Mazlum Abdi mesajında, DSG'nin Suriye devletine entegre olmasını hızlandırmaya yönelik taahhüdünün de altını çizdi.
Suriye Dışişleri Bakanlığı da Pazartesi günü yaptığı açıklamada, Trump ve Şara'nın heyetlerinin Mart ayında imzalanan anlaşmanın uygulanması konusunda mutabık olduklarını kaydetti.
James Jeffrey, Suriye'nin koalisyon üyeliğinin resmiyet kazanmasının, SDG güçlerinin Suriye ordusuna entegre olmasını kolaylaştıracağı görüşünde.
Jeffrey, "Suriye'de merkezi hükümetin rolünü ön plana çıkaran her şey Türkiye tarafından bir artı olarak görülür.

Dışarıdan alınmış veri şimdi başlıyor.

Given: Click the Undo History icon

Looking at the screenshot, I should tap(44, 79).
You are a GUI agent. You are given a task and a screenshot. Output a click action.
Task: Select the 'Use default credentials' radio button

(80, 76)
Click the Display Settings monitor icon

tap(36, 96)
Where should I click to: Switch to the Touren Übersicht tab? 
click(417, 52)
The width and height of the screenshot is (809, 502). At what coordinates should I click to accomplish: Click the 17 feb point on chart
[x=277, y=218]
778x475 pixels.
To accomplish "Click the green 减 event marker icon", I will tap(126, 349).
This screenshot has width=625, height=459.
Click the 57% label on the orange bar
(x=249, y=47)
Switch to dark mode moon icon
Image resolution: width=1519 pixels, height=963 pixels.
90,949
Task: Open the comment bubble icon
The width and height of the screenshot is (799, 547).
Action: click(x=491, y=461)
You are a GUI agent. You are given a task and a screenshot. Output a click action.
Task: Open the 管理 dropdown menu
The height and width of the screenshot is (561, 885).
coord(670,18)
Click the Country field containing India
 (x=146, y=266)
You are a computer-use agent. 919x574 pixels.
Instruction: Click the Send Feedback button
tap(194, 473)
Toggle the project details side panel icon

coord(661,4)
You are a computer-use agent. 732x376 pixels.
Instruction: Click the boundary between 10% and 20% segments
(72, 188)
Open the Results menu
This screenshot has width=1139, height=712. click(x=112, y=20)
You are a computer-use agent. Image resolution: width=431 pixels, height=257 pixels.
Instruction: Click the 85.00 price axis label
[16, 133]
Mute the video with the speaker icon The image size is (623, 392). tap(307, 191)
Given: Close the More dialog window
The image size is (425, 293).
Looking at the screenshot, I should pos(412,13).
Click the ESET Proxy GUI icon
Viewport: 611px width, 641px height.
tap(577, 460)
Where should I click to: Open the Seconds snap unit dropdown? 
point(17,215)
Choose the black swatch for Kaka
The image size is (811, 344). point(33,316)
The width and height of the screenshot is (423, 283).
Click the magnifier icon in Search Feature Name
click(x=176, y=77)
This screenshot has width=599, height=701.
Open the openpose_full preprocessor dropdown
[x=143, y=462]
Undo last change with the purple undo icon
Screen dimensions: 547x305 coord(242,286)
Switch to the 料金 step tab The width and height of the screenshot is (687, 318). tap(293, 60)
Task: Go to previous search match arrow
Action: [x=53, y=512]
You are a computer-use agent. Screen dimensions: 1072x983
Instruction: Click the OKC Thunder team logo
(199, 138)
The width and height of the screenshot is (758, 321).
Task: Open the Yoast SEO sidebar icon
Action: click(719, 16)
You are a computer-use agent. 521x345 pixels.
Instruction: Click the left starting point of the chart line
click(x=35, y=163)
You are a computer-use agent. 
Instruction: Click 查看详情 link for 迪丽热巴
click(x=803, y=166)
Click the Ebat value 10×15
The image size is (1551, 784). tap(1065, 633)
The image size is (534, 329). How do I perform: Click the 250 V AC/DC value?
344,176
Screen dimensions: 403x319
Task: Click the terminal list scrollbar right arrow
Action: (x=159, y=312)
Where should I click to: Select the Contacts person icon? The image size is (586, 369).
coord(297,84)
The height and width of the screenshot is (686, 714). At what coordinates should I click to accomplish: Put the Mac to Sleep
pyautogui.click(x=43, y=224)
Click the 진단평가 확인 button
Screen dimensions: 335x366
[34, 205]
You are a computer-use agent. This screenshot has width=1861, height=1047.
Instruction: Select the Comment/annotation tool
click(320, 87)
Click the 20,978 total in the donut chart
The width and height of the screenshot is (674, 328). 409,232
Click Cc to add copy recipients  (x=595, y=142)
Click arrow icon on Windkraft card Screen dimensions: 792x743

DSG'yi Şam ile birleşmeye yaklaştıran her şey Ankara tarafından memnuniyetle karşılanır" görüşünü de dile getiriyor.
Suriye Cumhurbaşkanı Ahmed Şara'nın 10 Kasım'da Beyaz Saray'da ağırlandığı görüşmelerin bir kısmına Türkiye Dışişleri Bakanı Hakan Fidan da katılmış, Fidan ayrıca ABD Dışişleri Bakanı Marco Rubio ile de görüşmüştü.
Türkiye'nin Suriye'deki rolünü Washington'daki Ortadoğu Enstitüsü'nün düzenlediği panelde bir soru üzerine değerlendiren ABD'nin eski Suriye ve Irak büyükelçilerinden Ryan Crocker da "Türkiye'nin oynadığı rol ve bizim Kürtler ve merkezi hükümetle makul bir uzlaşma konusunda Türkiye üzerindeki etkimiz Suriye'nin uzun vadeli istikrarı için çok önem taşıyacak" diyor.(DW)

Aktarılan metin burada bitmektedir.